THE PROBLEM:
All lines from the one that mentions "The image size is (640, 360)." through the last of the entries below must be copied exactly, with both ends kept.

Source data
━━━━━━━━━━━━━━━━

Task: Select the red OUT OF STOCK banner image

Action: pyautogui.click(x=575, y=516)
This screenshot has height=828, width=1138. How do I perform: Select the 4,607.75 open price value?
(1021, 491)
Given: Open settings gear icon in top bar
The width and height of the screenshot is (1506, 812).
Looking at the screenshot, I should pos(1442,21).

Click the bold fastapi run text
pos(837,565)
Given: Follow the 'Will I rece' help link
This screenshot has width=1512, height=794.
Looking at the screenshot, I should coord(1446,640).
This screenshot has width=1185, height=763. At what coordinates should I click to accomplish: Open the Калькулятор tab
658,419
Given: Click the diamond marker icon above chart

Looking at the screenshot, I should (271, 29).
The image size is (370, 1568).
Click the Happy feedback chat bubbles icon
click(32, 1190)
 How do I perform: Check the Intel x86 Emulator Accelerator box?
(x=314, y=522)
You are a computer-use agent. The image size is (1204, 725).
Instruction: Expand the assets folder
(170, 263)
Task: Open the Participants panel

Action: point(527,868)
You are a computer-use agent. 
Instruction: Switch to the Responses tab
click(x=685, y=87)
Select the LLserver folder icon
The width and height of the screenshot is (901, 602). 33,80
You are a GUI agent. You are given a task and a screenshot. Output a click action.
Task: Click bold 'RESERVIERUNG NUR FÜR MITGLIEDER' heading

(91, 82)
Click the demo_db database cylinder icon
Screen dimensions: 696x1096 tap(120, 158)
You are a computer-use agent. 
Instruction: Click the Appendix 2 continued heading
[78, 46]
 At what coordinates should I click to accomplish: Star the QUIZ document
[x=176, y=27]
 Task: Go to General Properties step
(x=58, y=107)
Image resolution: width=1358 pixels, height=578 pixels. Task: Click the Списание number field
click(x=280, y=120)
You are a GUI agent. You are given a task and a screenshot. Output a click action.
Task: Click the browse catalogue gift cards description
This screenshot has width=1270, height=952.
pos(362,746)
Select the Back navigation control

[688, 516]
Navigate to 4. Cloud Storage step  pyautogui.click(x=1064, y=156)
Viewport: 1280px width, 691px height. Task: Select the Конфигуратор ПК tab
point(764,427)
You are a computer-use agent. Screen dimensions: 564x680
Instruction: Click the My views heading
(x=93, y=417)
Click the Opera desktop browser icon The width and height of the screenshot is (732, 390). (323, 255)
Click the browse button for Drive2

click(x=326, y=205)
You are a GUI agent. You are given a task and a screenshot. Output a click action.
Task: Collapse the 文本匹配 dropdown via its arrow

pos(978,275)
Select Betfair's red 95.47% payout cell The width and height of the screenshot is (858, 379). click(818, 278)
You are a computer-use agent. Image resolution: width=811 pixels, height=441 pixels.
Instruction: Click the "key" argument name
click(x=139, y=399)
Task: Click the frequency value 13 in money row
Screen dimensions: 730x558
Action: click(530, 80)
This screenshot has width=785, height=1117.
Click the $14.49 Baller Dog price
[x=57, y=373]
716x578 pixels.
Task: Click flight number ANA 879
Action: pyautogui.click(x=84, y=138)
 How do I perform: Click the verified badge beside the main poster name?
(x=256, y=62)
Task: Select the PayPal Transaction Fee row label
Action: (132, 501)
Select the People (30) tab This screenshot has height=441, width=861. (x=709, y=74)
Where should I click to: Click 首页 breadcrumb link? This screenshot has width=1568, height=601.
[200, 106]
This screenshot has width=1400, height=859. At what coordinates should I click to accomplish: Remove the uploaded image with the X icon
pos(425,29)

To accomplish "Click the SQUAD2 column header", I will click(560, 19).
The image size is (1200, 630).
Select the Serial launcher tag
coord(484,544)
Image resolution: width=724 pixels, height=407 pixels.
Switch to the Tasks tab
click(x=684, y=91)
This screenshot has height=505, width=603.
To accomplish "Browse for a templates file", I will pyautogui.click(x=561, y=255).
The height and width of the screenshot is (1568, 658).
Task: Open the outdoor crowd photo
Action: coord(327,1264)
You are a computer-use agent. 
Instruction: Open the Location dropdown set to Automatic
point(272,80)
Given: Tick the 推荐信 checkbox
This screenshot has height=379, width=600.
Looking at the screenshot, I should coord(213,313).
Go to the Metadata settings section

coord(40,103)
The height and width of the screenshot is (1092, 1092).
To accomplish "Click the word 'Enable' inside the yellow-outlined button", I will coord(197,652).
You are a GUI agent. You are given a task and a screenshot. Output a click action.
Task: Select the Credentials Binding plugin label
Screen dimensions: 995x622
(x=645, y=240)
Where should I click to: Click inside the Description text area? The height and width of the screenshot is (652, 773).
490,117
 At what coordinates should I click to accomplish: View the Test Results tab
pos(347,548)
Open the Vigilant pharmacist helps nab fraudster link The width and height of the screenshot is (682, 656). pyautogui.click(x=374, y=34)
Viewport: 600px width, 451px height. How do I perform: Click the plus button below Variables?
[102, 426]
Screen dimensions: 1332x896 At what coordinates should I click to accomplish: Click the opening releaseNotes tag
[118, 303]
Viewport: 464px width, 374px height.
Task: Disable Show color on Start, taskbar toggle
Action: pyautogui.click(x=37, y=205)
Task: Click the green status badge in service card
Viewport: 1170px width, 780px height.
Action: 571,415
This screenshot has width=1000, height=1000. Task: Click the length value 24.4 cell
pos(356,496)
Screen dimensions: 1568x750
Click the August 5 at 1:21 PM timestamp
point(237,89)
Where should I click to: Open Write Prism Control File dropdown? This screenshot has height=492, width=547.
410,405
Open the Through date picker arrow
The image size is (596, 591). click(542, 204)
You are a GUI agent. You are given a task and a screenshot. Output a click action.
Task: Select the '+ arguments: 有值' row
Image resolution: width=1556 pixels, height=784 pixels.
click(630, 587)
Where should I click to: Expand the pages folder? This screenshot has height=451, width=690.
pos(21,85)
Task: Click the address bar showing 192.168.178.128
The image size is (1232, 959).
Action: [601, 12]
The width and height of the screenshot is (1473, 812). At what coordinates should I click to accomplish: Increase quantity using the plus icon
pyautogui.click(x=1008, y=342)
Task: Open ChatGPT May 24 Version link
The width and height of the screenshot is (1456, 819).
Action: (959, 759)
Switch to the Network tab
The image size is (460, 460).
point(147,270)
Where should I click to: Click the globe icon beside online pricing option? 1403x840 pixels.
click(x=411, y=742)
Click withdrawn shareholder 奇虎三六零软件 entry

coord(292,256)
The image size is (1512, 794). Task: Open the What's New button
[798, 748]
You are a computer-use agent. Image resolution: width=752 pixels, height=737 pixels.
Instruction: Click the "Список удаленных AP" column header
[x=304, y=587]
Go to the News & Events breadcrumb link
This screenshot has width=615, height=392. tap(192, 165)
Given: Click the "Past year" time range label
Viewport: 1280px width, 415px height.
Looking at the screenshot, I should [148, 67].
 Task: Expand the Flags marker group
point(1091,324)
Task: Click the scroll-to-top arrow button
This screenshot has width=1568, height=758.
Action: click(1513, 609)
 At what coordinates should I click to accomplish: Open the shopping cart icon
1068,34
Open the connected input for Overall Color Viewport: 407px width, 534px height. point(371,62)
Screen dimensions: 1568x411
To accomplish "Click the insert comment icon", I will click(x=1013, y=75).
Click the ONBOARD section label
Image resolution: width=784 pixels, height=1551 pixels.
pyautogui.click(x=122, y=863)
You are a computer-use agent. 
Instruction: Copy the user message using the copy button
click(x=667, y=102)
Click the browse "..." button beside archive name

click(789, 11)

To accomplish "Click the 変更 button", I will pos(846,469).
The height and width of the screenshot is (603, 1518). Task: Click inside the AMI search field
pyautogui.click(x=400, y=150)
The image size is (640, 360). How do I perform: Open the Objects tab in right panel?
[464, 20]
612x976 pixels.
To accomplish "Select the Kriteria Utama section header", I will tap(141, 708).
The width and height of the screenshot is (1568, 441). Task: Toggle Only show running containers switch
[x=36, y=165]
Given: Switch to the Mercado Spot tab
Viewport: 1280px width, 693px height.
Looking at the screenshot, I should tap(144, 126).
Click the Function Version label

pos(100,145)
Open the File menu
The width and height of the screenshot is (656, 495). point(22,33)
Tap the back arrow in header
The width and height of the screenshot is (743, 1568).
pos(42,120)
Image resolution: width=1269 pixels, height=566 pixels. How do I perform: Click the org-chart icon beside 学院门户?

━━━━━━━━━━━━━━━━

ANSWER BOX:
The image size is (640, 360). How do I perform: Open the Objects tab in right panel?
[464, 20]
612x976 pixels.
To accomplish "Select the Kriteria Utama section header", I will tap(141, 708).
The width and height of the screenshot is (1568, 441). Task: Toggle Only show running containers switch
[x=36, y=165]
Given: Switch to the Mercado Spot tab
Viewport: 1280px width, 693px height.
Looking at the screenshot, I should tap(144, 126).
Click the Function Version label

pos(100,145)
Open the File menu
The width and height of the screenshot is (656, 495). point(22,33)
Tap the back arrow in header
The width and height of the screenshot is (743, 1568).
pos(42,120)
Image resolution: width=1269 pixels, height=566 pixels. How do I perform: Click the org-chart icon beside 学院门户?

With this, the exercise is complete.